Reading this again, cons_head is used only by dequeue and is thus protected by the lock or an atomic update. Hence the atomic_load_acq_32 isn't needed for it. On the other hand, there are other places where prod_tail needs to be read with a memory barrier.

I think there are a few other potential races in the code since the 'tail' values are not mutex protected. Please see
https://reviews.freebsd.org/D1945

I've been spending more time looking at this than I care to admit. I don't understand why we need the load_acq_32 on prod_tail. The atomic_store_rel_int in enqueue should guarantee that the store to the ring happens before the update to prod_tail. So the consumer should _never_ see a prod_tail that is newer than the ring[prod_next] value. I suspect that something else is going on that we don't understand.
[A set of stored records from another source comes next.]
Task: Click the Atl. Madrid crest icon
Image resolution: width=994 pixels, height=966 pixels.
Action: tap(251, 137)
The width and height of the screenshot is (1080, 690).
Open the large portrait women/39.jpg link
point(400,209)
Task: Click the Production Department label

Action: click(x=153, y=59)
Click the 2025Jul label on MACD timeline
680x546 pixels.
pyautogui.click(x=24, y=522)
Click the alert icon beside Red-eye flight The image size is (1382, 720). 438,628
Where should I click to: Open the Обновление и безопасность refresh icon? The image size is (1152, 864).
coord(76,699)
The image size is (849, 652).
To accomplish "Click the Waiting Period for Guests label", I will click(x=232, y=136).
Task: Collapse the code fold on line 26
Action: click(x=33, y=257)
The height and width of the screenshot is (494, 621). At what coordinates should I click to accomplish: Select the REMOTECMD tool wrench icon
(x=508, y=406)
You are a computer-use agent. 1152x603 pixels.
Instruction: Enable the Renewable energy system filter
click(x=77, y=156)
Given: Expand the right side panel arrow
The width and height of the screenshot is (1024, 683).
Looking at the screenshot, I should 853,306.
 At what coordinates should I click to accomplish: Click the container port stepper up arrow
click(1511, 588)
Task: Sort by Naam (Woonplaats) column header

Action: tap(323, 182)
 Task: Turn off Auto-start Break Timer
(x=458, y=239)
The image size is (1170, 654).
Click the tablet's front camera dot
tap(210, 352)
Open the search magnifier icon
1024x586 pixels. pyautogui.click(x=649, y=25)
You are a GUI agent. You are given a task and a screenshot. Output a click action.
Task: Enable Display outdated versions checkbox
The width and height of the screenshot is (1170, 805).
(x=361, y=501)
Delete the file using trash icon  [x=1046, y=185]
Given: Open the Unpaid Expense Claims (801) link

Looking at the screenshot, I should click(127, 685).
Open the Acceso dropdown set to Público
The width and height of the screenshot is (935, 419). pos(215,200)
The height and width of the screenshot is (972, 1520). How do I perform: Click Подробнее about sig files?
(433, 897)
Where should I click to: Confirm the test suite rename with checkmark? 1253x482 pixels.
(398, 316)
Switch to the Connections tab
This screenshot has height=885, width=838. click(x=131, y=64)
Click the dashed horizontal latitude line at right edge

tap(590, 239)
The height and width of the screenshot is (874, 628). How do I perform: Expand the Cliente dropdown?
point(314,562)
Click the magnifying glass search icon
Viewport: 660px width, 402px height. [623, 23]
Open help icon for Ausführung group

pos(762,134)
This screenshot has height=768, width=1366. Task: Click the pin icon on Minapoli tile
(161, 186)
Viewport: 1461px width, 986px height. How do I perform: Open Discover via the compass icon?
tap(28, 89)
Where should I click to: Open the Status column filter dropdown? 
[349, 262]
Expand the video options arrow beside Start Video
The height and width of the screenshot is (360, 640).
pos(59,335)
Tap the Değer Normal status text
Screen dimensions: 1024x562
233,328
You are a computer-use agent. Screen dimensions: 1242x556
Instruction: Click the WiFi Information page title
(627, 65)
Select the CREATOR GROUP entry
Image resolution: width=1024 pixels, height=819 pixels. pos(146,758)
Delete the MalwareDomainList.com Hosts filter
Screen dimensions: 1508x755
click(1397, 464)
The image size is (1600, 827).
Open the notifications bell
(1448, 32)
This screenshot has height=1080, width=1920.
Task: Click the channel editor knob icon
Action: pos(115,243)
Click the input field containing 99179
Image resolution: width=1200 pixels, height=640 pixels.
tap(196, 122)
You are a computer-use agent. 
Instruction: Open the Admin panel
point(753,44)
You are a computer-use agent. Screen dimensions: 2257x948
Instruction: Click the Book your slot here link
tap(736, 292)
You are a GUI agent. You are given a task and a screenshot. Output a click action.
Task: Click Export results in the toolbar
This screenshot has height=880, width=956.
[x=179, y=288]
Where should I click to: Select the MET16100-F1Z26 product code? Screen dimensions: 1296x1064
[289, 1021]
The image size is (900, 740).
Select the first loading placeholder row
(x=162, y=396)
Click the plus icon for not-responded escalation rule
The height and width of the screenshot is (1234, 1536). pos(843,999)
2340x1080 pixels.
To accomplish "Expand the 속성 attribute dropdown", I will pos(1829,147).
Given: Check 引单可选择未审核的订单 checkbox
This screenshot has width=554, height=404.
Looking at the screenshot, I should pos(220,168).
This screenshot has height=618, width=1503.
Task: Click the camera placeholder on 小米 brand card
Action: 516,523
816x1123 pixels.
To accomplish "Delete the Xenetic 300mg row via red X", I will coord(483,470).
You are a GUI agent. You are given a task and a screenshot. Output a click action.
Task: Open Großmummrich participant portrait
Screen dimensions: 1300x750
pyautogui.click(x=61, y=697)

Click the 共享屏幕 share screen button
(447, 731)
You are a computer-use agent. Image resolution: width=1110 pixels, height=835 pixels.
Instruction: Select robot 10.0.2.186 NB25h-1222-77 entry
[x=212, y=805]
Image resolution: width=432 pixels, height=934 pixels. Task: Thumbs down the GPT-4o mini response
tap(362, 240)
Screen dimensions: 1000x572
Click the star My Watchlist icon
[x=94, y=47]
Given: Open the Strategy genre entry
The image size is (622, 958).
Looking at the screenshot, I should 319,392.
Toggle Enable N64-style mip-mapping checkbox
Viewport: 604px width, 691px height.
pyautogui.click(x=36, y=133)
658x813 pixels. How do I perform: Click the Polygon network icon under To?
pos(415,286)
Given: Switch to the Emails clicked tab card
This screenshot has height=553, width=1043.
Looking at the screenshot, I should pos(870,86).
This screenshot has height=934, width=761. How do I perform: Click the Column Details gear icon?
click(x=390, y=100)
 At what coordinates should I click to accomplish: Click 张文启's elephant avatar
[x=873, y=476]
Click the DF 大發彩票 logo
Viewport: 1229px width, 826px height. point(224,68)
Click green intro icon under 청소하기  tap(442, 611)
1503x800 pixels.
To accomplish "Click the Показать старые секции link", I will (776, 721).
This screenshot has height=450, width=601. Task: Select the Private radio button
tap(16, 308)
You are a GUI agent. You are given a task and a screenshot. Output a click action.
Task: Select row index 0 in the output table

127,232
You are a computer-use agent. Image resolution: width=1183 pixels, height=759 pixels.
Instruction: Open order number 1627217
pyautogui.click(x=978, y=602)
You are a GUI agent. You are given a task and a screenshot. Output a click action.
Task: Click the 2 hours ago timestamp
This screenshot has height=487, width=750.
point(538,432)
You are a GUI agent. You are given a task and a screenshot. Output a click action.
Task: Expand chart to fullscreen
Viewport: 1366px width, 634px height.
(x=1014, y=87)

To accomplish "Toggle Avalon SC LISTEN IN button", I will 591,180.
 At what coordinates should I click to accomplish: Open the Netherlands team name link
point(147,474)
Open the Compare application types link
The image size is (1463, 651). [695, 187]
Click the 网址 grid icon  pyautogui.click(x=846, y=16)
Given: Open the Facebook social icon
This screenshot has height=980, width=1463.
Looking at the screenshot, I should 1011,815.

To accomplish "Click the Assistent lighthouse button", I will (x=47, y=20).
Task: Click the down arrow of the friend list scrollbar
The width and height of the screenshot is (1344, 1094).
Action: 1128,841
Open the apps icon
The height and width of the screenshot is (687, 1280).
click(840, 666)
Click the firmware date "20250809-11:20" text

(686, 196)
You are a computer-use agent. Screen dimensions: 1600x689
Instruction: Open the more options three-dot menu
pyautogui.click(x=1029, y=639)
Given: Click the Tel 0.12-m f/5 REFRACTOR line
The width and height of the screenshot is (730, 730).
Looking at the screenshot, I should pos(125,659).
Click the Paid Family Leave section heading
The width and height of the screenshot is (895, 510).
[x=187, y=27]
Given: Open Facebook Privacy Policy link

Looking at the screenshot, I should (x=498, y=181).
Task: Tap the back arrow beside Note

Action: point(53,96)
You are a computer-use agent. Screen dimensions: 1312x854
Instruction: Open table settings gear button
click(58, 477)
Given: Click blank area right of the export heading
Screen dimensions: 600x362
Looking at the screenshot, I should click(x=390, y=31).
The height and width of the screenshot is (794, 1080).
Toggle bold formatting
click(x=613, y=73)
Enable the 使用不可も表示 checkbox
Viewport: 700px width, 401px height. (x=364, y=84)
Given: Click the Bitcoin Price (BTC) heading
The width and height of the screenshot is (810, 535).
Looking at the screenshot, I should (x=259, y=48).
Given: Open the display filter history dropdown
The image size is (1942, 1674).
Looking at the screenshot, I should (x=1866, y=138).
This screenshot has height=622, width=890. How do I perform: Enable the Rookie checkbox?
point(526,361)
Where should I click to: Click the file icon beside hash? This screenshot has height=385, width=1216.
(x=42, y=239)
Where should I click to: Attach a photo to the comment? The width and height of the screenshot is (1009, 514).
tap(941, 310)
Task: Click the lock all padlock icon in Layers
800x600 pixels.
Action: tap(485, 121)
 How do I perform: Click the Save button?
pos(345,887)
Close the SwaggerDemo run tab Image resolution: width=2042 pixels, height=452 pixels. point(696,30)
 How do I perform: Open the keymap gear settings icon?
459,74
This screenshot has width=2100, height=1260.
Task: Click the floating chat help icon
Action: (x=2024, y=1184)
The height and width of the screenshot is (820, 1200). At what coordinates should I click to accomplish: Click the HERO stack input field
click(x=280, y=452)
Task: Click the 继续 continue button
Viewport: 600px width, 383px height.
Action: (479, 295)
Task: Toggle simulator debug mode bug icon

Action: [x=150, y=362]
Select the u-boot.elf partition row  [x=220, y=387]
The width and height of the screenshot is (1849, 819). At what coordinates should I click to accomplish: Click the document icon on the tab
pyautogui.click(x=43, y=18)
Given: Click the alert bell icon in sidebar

kmacy was so kind to offer posting the final solution to this ticket so I'm changing status to abandoned.
Thank you all for your review and discussion.

jpa-semihalf.com commandeered this revision.May 11 2015, 5:04 PM

jpa-semihalf.com added a reviewer: zbb.

kib added a subscriber: kib.Jul 30 2015, 1:41 PM

kib added inline comments.

sys/sys/buf_ring.h
165–166	Isn't the same situation occur in other places, at least in the buf_ring_dequeue_mc ? You probably could replace two acqs with recently added atomic_thread_fence_acq(). rmb() in buf_ring_enqueue() arguably should be also spelled as thread_fence_acq().